Restate the data below word for word, keeping each line intact.
BEGIN Source data
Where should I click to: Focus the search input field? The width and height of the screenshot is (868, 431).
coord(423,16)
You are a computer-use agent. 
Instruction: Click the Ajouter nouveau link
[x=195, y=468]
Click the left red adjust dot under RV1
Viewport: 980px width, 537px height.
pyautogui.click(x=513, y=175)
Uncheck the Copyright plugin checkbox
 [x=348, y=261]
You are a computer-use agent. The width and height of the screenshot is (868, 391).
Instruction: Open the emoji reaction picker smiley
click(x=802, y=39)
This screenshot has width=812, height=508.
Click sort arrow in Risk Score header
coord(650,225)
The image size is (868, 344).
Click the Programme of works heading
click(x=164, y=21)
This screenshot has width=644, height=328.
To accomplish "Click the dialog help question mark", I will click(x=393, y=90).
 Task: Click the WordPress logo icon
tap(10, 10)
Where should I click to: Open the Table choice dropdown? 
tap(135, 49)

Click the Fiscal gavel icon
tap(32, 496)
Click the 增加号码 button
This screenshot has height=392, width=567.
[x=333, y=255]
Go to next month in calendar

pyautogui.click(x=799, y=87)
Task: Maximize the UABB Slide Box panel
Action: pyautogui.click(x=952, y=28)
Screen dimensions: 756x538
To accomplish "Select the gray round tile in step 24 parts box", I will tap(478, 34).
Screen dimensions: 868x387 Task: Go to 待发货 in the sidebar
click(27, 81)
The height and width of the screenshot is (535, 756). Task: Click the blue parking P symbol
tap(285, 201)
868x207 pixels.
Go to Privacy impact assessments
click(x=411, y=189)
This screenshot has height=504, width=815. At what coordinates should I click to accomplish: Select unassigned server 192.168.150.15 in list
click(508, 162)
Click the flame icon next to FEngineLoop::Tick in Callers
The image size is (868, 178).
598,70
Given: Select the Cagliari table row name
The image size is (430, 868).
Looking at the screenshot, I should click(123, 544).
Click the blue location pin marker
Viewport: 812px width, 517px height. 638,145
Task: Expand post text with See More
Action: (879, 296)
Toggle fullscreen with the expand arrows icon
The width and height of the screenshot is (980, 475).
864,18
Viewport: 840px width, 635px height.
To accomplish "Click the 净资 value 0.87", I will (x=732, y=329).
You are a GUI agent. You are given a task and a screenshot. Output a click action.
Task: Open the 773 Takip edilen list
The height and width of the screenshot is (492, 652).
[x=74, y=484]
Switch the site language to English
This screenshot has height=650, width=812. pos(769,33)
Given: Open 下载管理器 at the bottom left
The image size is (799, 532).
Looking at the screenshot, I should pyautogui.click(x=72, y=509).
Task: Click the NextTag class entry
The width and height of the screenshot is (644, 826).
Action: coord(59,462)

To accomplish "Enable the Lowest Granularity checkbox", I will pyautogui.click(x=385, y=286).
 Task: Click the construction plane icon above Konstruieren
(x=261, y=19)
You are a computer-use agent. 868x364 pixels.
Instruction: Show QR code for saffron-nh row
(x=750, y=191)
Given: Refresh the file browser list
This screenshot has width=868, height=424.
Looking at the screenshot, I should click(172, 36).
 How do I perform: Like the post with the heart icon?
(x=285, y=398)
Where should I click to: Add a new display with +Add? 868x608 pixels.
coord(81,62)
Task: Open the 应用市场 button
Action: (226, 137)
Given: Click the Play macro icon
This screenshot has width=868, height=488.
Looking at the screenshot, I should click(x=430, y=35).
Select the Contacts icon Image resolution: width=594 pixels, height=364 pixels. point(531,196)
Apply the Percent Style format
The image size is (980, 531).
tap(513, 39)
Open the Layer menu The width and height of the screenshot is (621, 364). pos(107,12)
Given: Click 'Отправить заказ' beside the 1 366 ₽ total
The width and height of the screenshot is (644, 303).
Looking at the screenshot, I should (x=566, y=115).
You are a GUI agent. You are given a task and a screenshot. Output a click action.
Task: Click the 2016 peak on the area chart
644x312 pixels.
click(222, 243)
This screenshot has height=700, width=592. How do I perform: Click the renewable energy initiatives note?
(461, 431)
END Source data
Reply to the exercise:
Where should I click to: Focus the search input field? The width and height of the screenshot is (868, 431).
coord(423,16)
You are a computer-use agent. 
Instruction: Click the Ajouter nouveau link
[x=195, y=468]
Click the left red adjust dot under RV1
Viewport: 980px width, 537px height.
pyautogui.click(x=513, y=175)
Uncheck the Copyright plugin checkbox
 [x=348, y=261]
You are a computer-use agent. The width and height of the screenshot is (868, 391).
Instruction: Open the emoji reaction picker smiley
click(x=802, y=39)
This screenshot has width=812, height=508.
Click sort arrow in Risk Score header
coord(650,225)
The image size is (868, 344).
Click the Programme of works heading
click(x=164, y=21)
This screenshot has width=644, height=328.
To accomplish "Click the dialog help question mark", I will click(x=393, y=90).
 Task: Click the WordPress logo icon
tap(10, 10)
Where should I click to: Open the Table choice dropdown? 
tap(135, 49)

Click the Fiscal gavel icon
tap(32, 496)
Click the 增加号码 button
This screenshot has height=392, width=567.
[x=333, y=255]
Go to next month in calendar

pyautogui.click(x=799, y=87)
Task: Maximize the UABB Slide Box panel
Action: pyautogui.click(x=952, y=28)
Screen dimensions: 756x538
To accomplish "Select the gray round tile in step 24 parts box", I will tap(478, 34).
Screen dimensions: 868x387 Task: Go to 待发货 in the sidebar
click(27, 81)
The height and width of the screenshot is (535, 756). Task: Click the blue parking P symbol
tap(285, 201)
868x207 pixels.
Go to Privacy impact assessments
click(x=411, y=189)
This screenshot has height=504, width=815. At what coordinates should I click to accomplish: Select unassigned server 192.168.150.15 in list
click(508, 162)
Click the flame icon next to FEngineLoop::Tick in Callers
The image size is (868, 178).
598,70
Given: Select the Cagliari table row name
The image size is (430, 868).
Looking at the screenshot, I should click(123, 544).
Click the blue location pin marker
Viewport: 812px width, 517px height. 638,145
Task: Expand post text with See More
Action: (879, 296)
Toggle fullscreen with the expand arrows icon
The width and height of the screenshot is (980, 475).
864,18
Viewport: 840px width, 635px height.
To accomplish "Click the 净资 value 0.87", I will (x=732, y=329).
You are a GUI agent. You are given a task and a screenshot. Output a click action.
Task: Open the 773 Takip edilen list
The height and width of the screenshot is (492, 652).
[x=74, y=484]
Switch the site language to English
This screenshot has height=650, width=812. pos(769,33)
Given: Open 下载管理器 at the bottom left
The image size is (799, 532).
Looking at the screenshot, I should pyautogui.click(x=72, y=509).
Task: Click the NextTag class entry
The width and height of the screenshot is (644, 826).
Action: coord(59,462)

To accomplish "Enable the Lowest Granularity checkbox", I will pyautogui.click(x=385, y=286).
 Task: Click the construction plane icon above Konstruieren
(x=261, y=19)
You are a computer-use agent. 868x364 pixels.
Instruction: Show QR code for saffron-nh row
(x=750, y=191)
Given: Refresh the file browser list
This screenshot has width=868, height=424.
Looking at the screenshot, I should click(172, 36).
 How do I perform: Like the post with the heart icon?
(x=285, y=398)
Where should I click to: Add a new display with +Add? 868x608 pixels.
coord(81,62)
Task: Open the 应用市场 button
Action: (226, 137)
Given: Click the Play macro icon
This screenshot has width=868, height=488.
Looking at the screenshot, I should click(x=430, y=35).
Select the Contacts icon Image resolution: width=594 pixels, height=364 pixels. point(531,196)
Apply the Percent Style format
The image size is (980, 531).
tap(513, 39)
Open the Layer menu The width and height of the screenshot is (621, 364). pos(107,12)
Given: Click 'Отправить заказ' beside the 1 366 ₽ total
The width and height of the screenshot is (644, 303).
Looking at the screenshot, I should (x=566, y=115).
You are a GUI agent. You are given a task and a screenshot. Output a click action.
Task: Click the 2016 peak on the area chart
644x312 pixels.
click(222, 243)
This screenshot has height=700, width=592. How do I perform: Click the renewable energy initiatives note?
(461, 431)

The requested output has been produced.